13949Fermer13951
ZerosquareLe 18/05/2017 à 18:55
Ouais, sauf que quand il a voulu mettre son nez dans le routage, ça n'a plus marché tongue :
http://www.folklore.org/StoryView.py?project=Macintosh&story=PC_Board_Esthetics.txt :
Steve started critiquing the layout on a purely esthetic basis. "That part's really pretty", he proclaimed. "But look at the memory chips. That's ugly. The lines are too close together".

George Crow, our recently hired analog engineer, interrupted Steve. "Who cares what the PC board looks like? The only thing that's important is how well that it works. Nobody is going to see the PC board."

Steve responded strongly. "I'm gonna see it! I want it to be as beautiful as possible, even if it's inside the box. A great carpenter isn't going to use lousy wood for the back of a cabinet, even though nobody's going to see it."
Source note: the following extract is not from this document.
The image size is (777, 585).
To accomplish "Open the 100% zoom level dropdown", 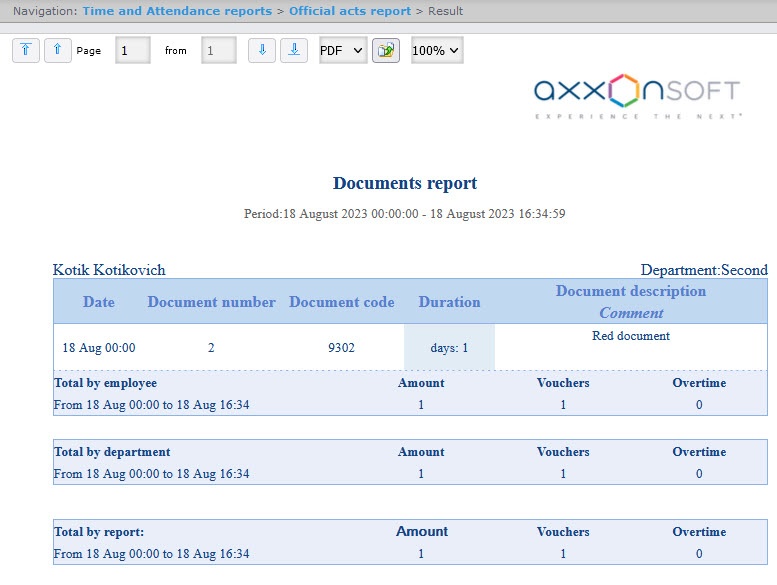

George started to argue with Steve, since he wasn't on the team long enough to know that it was a losing battle. Fortunately, Burrell interrupted him.

"Well, that was a difficult part to layout because of the memory bus.", Burrell responded. "If we change it, it might not work as well electrically".

"OK, I'll tell you what," said Steve. "Let's do another layout to make the board prettier, but if it doesn't work as well, we'll change it back."

So we invested another $5,000 or so to make a few boards with a new layout that routed the memory bus in a Steve-approved fashion. But sure enough, the new boards didn't work properly, as Burrell had predicted, so we switched back to the old design for the next run of prototypes.